Audience Reviews for Doctor Zhivago

  • Sep 01, 2015
    A big sweeping production that ensnares the senses. While its narrative focus is on the titular character, the backdrop of the Russian Revolution is its own star, essentially turning the film's sequence of events into an effective 'lovers caught in the apocalypse' type scenario. Immensely entertaining, but lacking the same the powerful narrative catharsis of, say Bridge on the River Kwai, which is no fault of the Boris Pasternak novel.

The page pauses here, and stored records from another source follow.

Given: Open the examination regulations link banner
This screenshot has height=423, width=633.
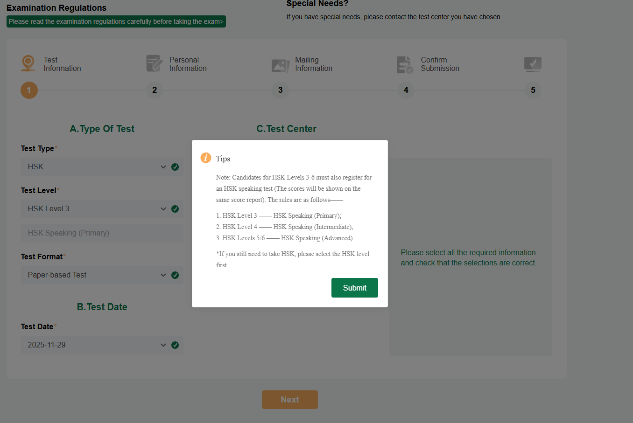Looking at the screenshot, I should click(116, 21).
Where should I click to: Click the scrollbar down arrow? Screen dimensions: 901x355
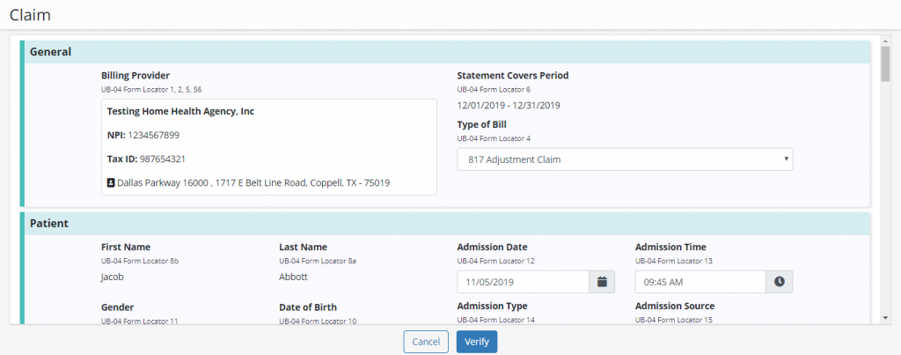tap(886, 318)
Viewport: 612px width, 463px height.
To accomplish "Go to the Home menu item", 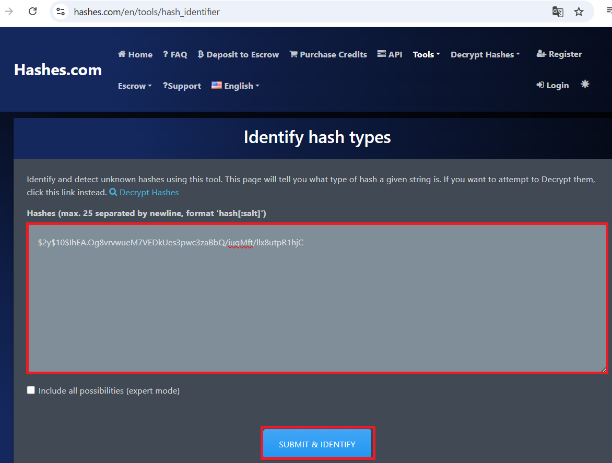I will pos(135,54).
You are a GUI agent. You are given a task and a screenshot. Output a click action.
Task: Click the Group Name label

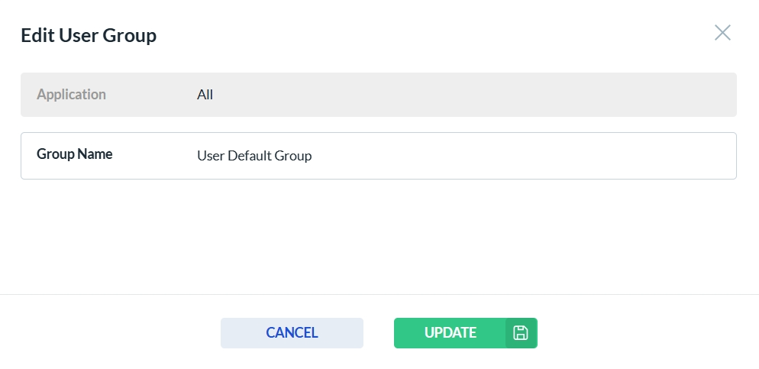[75, 154]
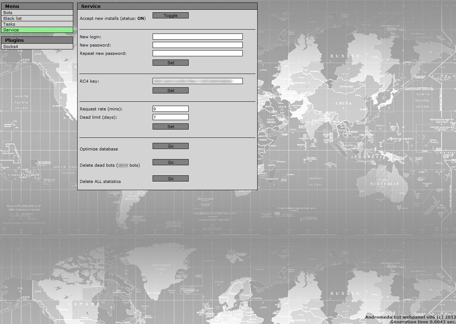Screen dimensions: 456x324
Task: Click the RC4 key input field
Action: (x=197, y=81)

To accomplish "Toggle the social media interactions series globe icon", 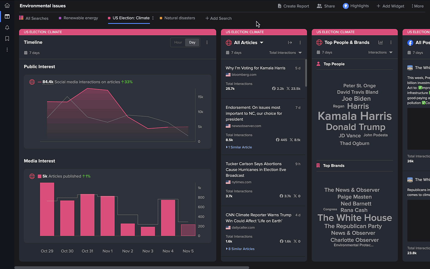I will (x=32, y=82).
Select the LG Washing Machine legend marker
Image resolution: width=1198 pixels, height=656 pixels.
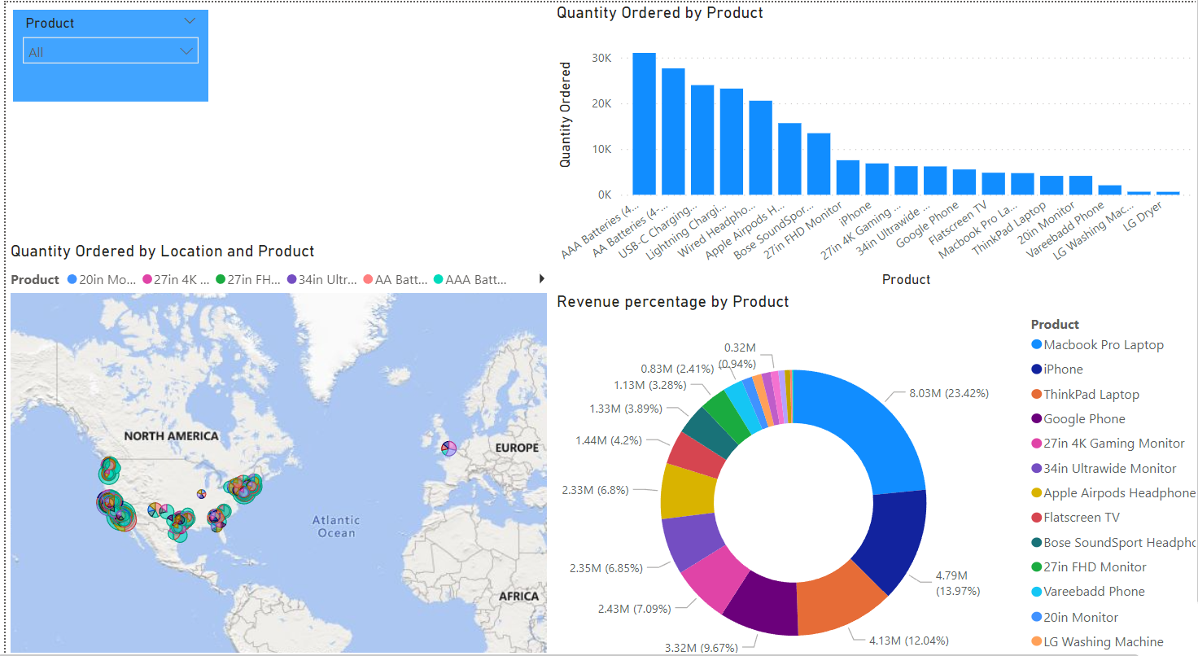(1037, 642)
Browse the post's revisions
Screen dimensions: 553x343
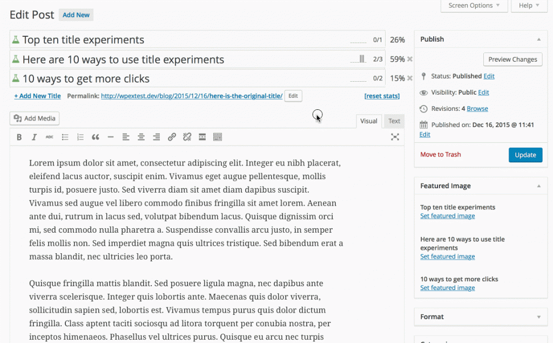pos(477,108)
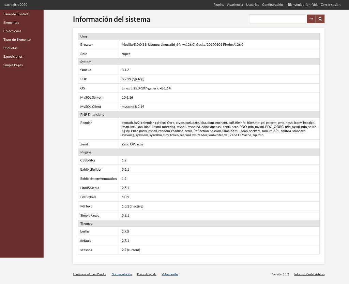Open the Colecciones section
The height and width of the screenshot is (284, 349).
tap(12, 31)
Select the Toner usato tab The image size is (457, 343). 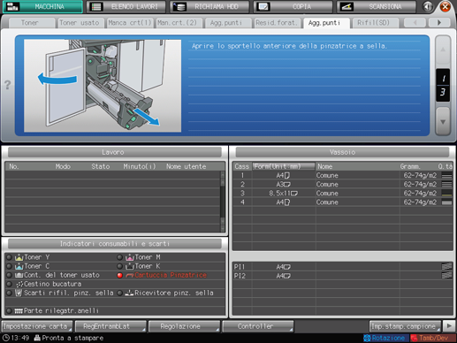pos(80,23)
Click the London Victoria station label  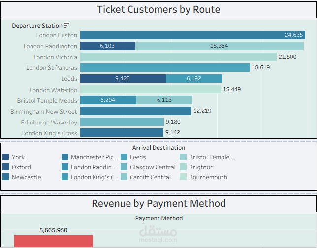click(x=56, y=57)
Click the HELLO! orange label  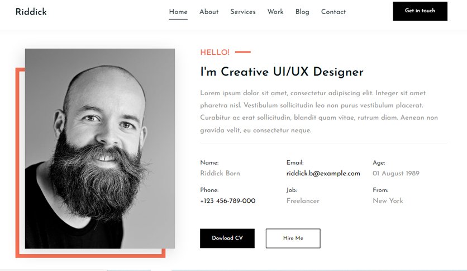pyautogui.click(x=215, y=53)
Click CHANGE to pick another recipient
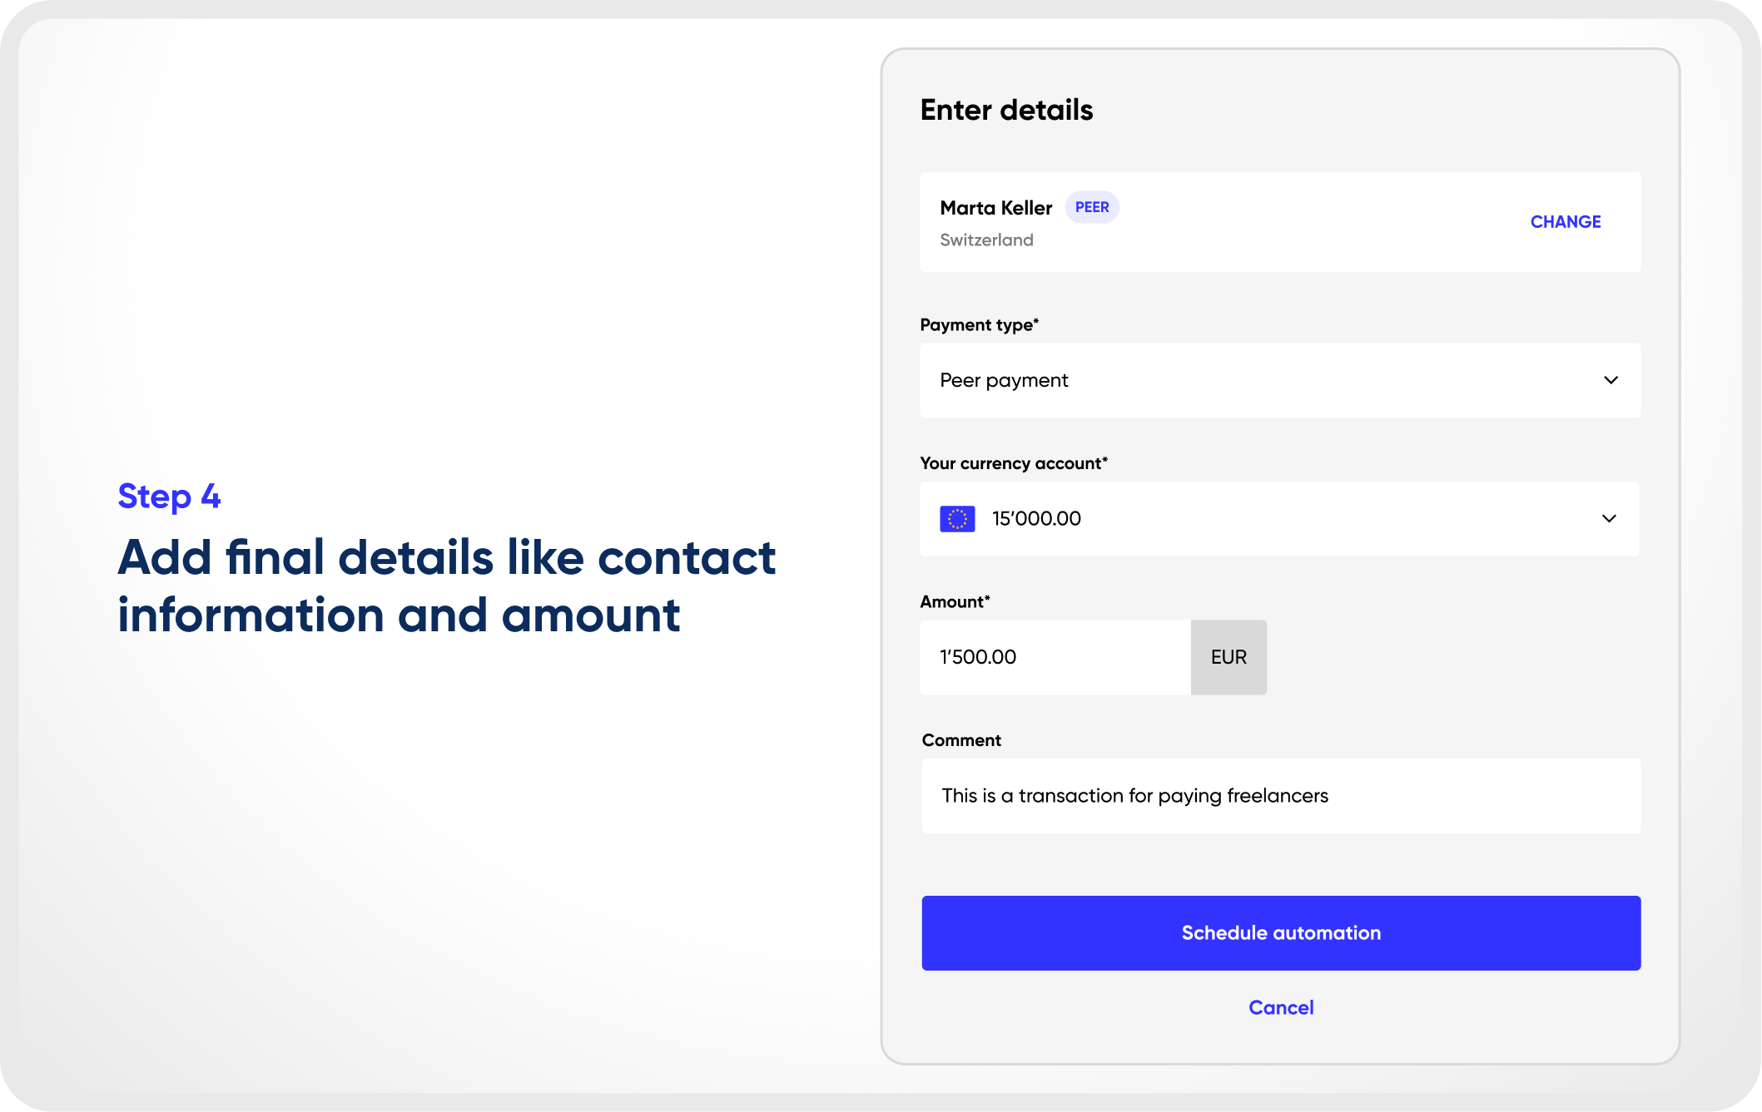 pos(1565,221)
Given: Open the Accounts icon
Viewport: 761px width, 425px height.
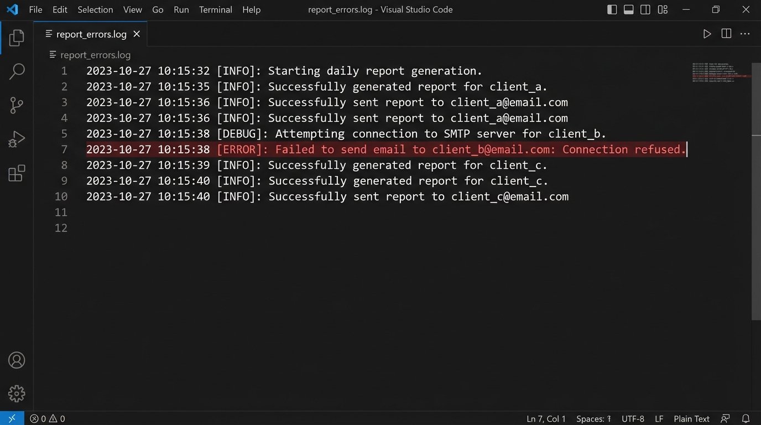Looking at the screenshot, I should tap(16, 360).
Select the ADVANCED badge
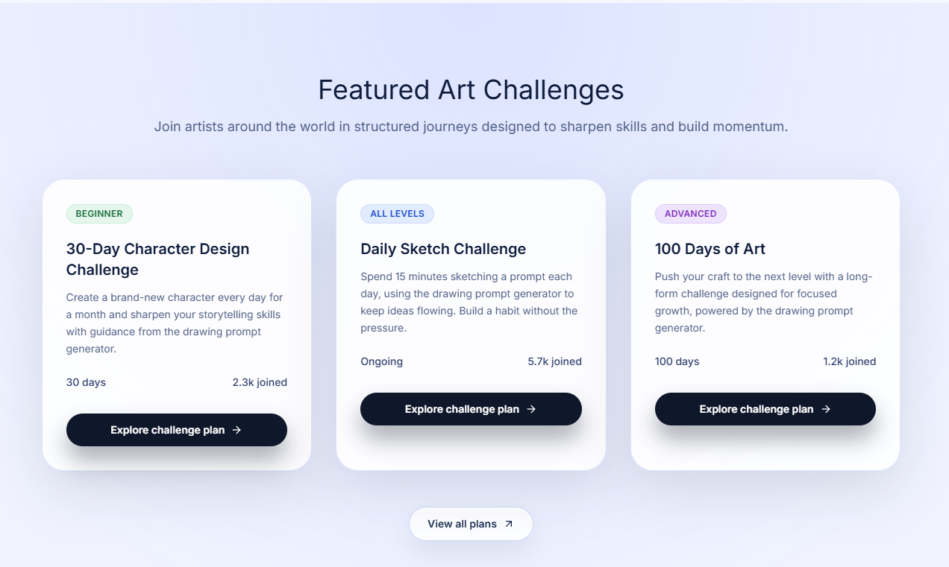Image resolution: width=949 pixels, height=567 pixels. coord(690,214)
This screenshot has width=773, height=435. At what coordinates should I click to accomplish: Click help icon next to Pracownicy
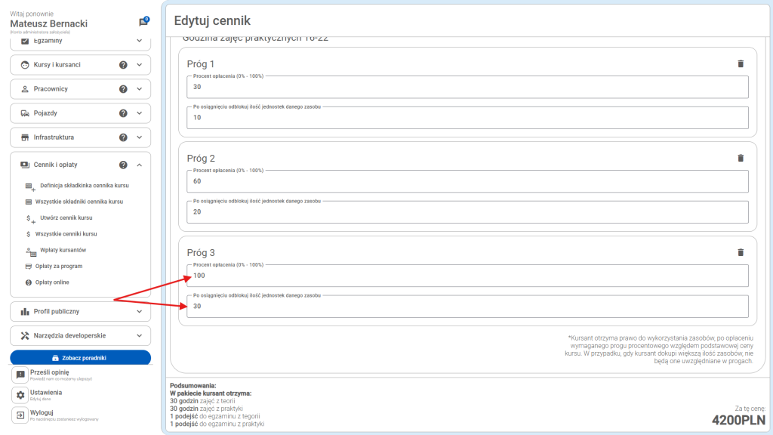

    Paris S Super Reviewer
  • May 12, 2014
    Epic films were a standout aspect of 1960's cinema. Filmmakers took bold risks in telling a great story with their films; hence the decade had some truly unique films. Lawrence of Arabia was one such film, another one was Doctor Zhivago, both films were directed by filmmaker David Lean, who seemed more at ease with himself directing big,, ambitious movies, therefore his work Has been some of the finest in the cinematic medium. His work would only be matched by other filmmakers like Stanley Kubrick and Sergio Leone, and the way he made a film elevated the medium to new possibilities. My favorite film of Lean's will always be Lawrence of Arabia, but with Doctor Zhivago, he crafts another grand epic that is brilliantly directed and acted. The story is set amidst the First World War as well as the Russian revolution, and it's a love story, but the way it's crafted is superb. This is a long film, and I do feel that it could have been shortened slightly. I would say that because of this, David Lean might be an acquired taste, but to those who want n epic picture to watch, Doctor Zhivago is one of the classics in the genre, but personally, I don't think it's Lean's best, like I said, I think Lawrence of Arabia is his finest film, and he delivers something great with that one, but here he nonetheless does some good work, and he manages to craft another worthwhile epic. I loved the film, but like I said, maybe Lean could have cut his film down a bit, as three plus hours of storytelling is a bit much. Doctor Zhivago is a great accomplishment, but it's not a film that demands repeat viewers due to its length, in other words it's hard to get into, and it's not a film that has much action, because it focuses more on its performances, storytelling and it's one of those movies that takes its time for the story to unfold. I would recommend this movie to viewers that enjoy a long, ambitious film, and if you don't mind a long picture, this is worth seeing. With a great story at hand and phenomenal cast of talented actors, David Lean's crafts a great picture that reigns as one of cinema's finest works.
    Alex r Super Reviewer
  • Jan 09, 2014
    From a story perspective, the film is your relatively standard "sweeping romantic epic set against the backdrop of real history" but David Lean directs the hell out of it, per usual. There are too many amazing shots to count and the cast is fantastic from Omar Sharif right down to those that only have a few lines (Klaus Kinski is unforgettable even in a tiny part). I'm still not sure why it was blasted by critics in it's day, but I suspect that they wanted this film to fail because of Lean's past successes. Upon noticing a weaker narrative structure and a love story they began a feeding frenzy of nitpicking criticisms.
    Alec B Super Reviewer
  • Dec 08, 2012
    The biggest problem that "Doctor Zhivago" has it that it feels long just for long's sake; as though David Lean though that by making it almost two hundred minutes long he would somehow make it more of a masterpiece. Of course, he was wrong, and "Doctor Zhivago" ends up being almost a third longer than it needs to be. It contains some outstanding photography from Freddie Young, worthwhile performances from its actors and some memorable sequences, but some more work should have been done in the editing room. Minus an hour and it would been a more enjoyable film.